Un escándalo que no puede ser superado se constituye entonces en el horizonte último de todo escándalo. Pero si invertimos la mirada, ese horizonte se nos presentará además como el límite externo de aquello que es escandalizado, pues una frontera no demarca un territorio, sino dos: uno abierto, al exterior del límite, y otro cerrado, en su interior. Por ello, entonces, estas páginas dibujarán también algo así como el contorno -si bien en su descomposición- de aquello que es “escandalizado”, es decir, de esos “sentimientos y pensamientos de los hombres” que se verían heridos por este libro.

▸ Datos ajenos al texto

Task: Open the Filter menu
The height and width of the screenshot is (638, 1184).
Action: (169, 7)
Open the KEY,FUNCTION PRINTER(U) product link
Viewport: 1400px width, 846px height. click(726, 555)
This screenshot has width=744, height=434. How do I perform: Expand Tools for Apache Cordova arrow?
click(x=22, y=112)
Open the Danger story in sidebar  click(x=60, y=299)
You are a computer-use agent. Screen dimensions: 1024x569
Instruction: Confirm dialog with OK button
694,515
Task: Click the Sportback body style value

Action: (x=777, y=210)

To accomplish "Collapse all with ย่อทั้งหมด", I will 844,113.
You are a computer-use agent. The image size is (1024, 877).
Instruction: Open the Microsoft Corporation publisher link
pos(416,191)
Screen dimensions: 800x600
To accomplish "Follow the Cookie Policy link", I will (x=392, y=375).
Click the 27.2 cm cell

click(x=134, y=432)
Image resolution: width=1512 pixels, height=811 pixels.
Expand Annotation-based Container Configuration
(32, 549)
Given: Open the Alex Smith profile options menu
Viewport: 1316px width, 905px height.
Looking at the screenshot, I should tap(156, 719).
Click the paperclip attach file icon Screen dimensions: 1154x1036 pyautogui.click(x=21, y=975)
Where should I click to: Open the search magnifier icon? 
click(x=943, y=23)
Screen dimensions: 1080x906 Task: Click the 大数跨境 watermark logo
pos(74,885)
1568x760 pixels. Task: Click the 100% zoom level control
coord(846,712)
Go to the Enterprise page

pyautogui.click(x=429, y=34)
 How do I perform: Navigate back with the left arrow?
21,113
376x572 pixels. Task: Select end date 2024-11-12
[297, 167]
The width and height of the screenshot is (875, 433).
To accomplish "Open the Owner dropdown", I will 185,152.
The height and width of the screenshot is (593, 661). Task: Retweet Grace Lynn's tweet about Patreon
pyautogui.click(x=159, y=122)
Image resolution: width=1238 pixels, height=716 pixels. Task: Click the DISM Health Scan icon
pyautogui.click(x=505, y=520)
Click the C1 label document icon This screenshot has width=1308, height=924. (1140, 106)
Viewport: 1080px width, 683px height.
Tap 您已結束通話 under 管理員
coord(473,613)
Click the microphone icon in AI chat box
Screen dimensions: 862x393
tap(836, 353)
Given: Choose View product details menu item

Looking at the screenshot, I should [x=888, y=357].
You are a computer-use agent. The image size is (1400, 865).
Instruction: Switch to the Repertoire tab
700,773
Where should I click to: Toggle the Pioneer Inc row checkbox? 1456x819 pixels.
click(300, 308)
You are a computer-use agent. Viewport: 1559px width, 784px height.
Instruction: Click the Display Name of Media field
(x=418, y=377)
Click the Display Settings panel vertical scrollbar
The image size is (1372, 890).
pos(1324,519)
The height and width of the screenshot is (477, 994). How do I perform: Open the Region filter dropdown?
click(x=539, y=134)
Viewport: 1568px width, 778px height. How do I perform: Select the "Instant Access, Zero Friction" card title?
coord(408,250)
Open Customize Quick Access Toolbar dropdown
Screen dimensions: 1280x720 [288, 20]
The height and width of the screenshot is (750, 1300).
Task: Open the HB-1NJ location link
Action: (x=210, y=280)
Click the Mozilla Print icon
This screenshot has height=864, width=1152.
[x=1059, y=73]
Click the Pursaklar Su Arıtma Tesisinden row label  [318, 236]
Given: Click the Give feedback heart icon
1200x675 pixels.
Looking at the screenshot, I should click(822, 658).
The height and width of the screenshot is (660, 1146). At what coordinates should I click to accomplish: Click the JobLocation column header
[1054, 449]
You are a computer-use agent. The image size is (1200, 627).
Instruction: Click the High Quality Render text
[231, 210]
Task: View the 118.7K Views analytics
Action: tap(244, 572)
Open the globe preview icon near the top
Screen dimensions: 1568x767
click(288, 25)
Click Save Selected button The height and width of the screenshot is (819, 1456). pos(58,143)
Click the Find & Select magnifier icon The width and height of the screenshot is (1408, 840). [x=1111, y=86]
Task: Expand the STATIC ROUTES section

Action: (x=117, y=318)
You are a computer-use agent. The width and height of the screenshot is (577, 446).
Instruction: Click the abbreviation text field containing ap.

Ahora bien, debemos preguntarnos entonces qué es eso “escandalizado”, en qué consisten esos “sentimientos y pensamientos” cuyo perfil este límite del escándalo dibujaría. La respuesta es sencilla: el ámbito entero de la esfera moral y sus posibilidades de significación, pues el escándalo no es otra cosa que la reacción de esa esfera moral, de ese corpus de “sentimientos y pensamientos” de un grupo social, ante el conflicto que un determinado contenido interno le provoca. De modo que si este libro es el límite último en que las cosas pueden aún tener una significación moral -aunque sea la más enérgica de las reprobaciones- la propia esfera moral encontraría allí, bajo la forma de la condena más absoluta, su propia figura: una verdad marginal y solitaria sobre la que se sostendría finalmente el sentido último de la totalidad del sistema moral, en tanto límite de su capacidad de “escandalizarse”. Esta limitación marginal de la moral es entonces lo que hace a este libro un acceso imprescindible para conocer los contornos de nuestro propio rostro, no como puede ser, sino tal y como la sociedad actual lo limita en sus formas morales.  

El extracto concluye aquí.